The media hyperbole surrounding comments made over five weeks ago by a senior member of the UK Independence Party is somewhat startling. After all, what is the actual story?
|Godfrey Bloom thinks sending foreign aid to 'Bongo Bongo Land' is mad - well, it's also mad sending foreign aid to Banana Republics|
Godfrey Bloom MEP said that Britain should stop sending money in the form of foreign aid to ‘Bongo Bongo Land’, provoking many Left Wing commentators to faint over their glasses of wine and their plates of fine cuisine. Before long, the ‘Guardian Newspaper’ was pioneering a great attack on Bloom, and the BBC wasn’t too far behind.

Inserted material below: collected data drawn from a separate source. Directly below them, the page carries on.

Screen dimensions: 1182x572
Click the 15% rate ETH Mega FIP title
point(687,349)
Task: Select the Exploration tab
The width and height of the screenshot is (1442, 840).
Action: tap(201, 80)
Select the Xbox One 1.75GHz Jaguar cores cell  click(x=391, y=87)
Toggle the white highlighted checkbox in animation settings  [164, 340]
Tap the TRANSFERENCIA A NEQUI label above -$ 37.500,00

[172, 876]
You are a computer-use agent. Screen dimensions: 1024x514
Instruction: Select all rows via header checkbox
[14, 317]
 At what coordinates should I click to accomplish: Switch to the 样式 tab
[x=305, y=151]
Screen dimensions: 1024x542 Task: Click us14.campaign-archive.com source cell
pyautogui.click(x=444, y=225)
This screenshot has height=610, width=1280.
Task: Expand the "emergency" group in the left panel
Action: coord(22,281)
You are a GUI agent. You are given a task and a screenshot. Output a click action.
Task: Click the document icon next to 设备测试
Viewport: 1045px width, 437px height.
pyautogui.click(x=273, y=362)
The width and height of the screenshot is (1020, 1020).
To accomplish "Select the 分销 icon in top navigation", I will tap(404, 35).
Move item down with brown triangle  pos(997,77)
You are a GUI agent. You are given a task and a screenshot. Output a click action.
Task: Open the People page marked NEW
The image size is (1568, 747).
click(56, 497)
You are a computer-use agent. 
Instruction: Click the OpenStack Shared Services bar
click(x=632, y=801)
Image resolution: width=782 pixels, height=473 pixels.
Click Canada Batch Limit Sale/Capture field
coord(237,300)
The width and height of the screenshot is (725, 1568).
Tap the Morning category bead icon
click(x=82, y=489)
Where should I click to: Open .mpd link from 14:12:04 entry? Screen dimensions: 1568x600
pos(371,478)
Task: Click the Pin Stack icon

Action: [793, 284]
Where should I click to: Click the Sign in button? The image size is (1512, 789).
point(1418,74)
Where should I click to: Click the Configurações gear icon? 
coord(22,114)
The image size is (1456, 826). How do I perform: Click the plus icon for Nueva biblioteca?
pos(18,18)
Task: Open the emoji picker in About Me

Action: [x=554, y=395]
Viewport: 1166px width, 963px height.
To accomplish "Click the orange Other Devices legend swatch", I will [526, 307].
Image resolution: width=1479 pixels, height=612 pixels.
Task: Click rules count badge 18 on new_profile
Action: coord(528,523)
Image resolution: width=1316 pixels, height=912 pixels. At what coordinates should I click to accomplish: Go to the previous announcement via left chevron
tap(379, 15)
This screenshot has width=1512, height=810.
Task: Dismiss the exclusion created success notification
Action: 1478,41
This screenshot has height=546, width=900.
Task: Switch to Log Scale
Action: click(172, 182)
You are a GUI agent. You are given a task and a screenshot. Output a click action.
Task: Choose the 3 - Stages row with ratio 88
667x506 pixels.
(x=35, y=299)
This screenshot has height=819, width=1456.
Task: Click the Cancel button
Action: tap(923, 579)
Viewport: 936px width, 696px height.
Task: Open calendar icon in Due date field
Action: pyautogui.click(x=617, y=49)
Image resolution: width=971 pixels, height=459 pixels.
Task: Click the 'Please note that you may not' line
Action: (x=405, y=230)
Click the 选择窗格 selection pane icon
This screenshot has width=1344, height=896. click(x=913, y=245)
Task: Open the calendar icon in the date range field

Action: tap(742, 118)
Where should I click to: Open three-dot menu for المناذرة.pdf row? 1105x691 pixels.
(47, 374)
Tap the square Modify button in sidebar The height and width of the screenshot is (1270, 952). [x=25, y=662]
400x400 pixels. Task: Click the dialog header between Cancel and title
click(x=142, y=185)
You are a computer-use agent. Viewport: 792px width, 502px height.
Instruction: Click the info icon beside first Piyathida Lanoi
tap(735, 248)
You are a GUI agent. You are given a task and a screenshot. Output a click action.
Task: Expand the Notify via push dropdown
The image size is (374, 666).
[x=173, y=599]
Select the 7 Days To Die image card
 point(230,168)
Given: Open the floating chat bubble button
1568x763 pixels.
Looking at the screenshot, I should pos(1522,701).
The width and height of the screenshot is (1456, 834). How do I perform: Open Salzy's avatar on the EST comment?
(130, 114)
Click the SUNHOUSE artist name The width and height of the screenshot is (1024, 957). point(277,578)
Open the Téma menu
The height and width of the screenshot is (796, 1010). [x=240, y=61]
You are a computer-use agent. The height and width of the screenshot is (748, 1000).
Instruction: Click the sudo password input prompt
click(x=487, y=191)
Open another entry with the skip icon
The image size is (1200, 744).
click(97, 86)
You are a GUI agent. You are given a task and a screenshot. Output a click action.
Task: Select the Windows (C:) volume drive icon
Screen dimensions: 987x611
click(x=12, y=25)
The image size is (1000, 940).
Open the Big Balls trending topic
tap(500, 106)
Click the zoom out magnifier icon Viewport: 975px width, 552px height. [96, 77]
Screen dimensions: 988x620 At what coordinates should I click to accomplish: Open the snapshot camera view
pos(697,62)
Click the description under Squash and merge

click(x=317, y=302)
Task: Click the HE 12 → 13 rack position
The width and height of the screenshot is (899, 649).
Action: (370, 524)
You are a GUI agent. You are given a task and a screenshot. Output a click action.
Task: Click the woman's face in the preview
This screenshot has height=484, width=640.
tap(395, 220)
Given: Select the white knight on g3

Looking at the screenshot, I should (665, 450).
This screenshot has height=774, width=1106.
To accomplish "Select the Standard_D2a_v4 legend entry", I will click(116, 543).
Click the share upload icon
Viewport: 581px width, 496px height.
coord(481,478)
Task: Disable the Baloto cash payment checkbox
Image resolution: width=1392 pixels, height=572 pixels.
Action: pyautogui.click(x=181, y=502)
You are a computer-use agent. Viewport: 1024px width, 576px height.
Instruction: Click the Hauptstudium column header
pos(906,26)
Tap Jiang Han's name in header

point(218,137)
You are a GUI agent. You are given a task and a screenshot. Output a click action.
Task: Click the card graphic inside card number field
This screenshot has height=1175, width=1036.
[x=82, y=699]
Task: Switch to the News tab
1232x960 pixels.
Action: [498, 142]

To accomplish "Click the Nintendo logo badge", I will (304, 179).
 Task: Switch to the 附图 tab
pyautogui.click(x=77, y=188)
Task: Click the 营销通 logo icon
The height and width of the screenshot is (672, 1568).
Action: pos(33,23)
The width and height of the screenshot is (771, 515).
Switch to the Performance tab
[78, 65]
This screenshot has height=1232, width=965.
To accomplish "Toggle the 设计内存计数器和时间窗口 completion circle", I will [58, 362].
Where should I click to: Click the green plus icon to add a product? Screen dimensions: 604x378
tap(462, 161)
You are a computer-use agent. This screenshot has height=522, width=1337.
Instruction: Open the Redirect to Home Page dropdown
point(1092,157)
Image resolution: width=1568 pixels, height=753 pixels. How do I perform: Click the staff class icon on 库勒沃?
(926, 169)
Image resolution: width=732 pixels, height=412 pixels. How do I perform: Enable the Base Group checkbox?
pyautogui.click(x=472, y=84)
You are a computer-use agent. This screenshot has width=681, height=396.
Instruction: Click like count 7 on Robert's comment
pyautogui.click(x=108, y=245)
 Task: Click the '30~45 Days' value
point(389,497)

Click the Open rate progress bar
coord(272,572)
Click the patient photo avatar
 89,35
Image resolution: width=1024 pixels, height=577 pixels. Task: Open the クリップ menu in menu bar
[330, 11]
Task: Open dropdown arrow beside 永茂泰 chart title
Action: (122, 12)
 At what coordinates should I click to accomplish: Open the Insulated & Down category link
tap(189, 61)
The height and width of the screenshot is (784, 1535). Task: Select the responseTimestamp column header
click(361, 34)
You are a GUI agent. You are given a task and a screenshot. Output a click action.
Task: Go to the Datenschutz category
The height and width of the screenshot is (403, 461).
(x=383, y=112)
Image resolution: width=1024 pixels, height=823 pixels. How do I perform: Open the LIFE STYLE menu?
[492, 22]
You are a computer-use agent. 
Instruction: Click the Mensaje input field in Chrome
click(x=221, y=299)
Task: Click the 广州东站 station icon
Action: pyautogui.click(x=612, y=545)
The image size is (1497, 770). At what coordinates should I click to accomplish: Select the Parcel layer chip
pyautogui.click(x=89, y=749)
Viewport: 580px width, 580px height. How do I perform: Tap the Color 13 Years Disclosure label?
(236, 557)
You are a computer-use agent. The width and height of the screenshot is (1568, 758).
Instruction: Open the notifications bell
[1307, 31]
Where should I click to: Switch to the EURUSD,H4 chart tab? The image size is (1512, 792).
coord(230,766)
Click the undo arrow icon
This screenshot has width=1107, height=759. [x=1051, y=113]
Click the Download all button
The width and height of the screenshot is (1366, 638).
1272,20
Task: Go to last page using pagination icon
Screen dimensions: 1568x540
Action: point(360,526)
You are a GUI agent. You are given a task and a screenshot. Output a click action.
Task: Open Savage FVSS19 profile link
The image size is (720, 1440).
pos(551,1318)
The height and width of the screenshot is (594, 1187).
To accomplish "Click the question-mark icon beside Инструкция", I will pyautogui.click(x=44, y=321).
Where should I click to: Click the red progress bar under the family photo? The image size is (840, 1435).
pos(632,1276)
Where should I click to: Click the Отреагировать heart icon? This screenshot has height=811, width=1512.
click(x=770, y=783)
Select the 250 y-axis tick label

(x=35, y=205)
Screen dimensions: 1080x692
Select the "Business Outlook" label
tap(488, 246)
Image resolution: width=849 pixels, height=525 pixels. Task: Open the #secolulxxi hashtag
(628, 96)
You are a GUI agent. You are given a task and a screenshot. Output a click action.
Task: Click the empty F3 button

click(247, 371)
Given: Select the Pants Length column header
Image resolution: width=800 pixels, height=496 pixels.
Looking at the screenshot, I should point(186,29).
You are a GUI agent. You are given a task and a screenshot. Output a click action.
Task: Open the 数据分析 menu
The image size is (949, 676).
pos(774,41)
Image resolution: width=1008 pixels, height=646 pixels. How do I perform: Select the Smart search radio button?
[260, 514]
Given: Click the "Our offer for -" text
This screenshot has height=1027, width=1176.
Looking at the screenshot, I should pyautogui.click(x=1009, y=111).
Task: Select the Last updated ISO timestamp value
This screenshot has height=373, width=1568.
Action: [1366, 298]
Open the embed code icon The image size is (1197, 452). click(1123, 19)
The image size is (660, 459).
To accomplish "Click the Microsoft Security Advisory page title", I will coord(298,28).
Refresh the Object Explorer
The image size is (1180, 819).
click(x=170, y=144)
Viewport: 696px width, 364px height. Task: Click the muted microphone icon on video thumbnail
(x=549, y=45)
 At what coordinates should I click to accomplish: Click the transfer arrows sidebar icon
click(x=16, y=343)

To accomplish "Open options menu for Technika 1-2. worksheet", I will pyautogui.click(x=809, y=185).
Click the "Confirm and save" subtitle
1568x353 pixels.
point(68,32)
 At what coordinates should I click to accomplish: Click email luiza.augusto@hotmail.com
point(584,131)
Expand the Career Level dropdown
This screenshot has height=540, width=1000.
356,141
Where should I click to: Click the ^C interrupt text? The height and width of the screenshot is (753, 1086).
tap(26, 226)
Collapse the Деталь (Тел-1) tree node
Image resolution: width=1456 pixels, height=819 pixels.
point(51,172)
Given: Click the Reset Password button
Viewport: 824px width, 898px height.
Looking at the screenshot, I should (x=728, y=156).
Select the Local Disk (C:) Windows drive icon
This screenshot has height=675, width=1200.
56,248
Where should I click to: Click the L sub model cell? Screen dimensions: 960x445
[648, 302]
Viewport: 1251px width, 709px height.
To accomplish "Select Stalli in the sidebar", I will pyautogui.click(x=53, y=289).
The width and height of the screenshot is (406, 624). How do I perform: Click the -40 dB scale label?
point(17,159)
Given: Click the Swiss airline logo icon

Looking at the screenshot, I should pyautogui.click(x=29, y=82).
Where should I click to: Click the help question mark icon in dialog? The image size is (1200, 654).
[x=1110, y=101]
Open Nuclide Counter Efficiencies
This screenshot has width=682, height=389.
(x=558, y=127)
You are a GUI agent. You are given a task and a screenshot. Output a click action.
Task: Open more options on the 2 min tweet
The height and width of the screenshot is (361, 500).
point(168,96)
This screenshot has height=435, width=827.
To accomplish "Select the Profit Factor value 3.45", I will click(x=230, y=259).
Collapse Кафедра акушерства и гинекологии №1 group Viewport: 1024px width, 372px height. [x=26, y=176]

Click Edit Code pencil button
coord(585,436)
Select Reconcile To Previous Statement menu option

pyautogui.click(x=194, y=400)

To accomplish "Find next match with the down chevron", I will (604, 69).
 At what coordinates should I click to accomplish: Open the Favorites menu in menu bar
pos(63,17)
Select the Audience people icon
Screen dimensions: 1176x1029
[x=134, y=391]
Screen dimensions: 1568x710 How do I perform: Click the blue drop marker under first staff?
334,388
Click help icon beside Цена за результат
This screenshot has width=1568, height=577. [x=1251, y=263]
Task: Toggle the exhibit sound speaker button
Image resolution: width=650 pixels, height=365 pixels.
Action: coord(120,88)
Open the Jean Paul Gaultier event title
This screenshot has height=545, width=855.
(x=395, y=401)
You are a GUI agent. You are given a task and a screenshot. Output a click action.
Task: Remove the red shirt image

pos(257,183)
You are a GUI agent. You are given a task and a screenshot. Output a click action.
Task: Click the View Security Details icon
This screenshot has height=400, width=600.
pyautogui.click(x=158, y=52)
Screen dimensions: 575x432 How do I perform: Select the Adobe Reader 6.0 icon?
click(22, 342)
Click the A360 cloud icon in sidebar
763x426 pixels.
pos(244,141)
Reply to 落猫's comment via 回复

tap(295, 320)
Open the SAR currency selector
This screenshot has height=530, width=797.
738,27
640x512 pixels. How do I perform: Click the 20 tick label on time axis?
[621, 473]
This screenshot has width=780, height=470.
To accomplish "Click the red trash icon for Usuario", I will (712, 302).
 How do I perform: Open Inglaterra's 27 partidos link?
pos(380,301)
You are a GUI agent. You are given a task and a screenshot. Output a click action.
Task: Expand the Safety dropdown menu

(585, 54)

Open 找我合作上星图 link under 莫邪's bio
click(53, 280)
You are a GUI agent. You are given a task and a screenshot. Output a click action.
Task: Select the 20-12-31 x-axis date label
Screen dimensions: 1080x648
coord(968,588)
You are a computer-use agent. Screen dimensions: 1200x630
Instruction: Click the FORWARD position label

But is this imaginary country actually as offensive as people think? At any rate, the ‘Guardian’ did not unearth any dirt on UKIP. The meeting was recorded by UKIPers themselves, and had been on YouTube for the best part of a month.
We know that Mr. Bloom doesn’t ‘do political correctness’, and is sometimes a bit outlandish as far as political discourse is concerned, but surely old-fashioned humour (of this sort, at least) cannot amount to anything more than just that. He has insisted that Bongo Bongo Land is ‘a figment of people’s imagination’ and should therefore be no more offensive than other abstract concepts, like ‘Ruritania or the Third World.’ He has also made the case that Bongo Bongo land is in fact the land of the antelope.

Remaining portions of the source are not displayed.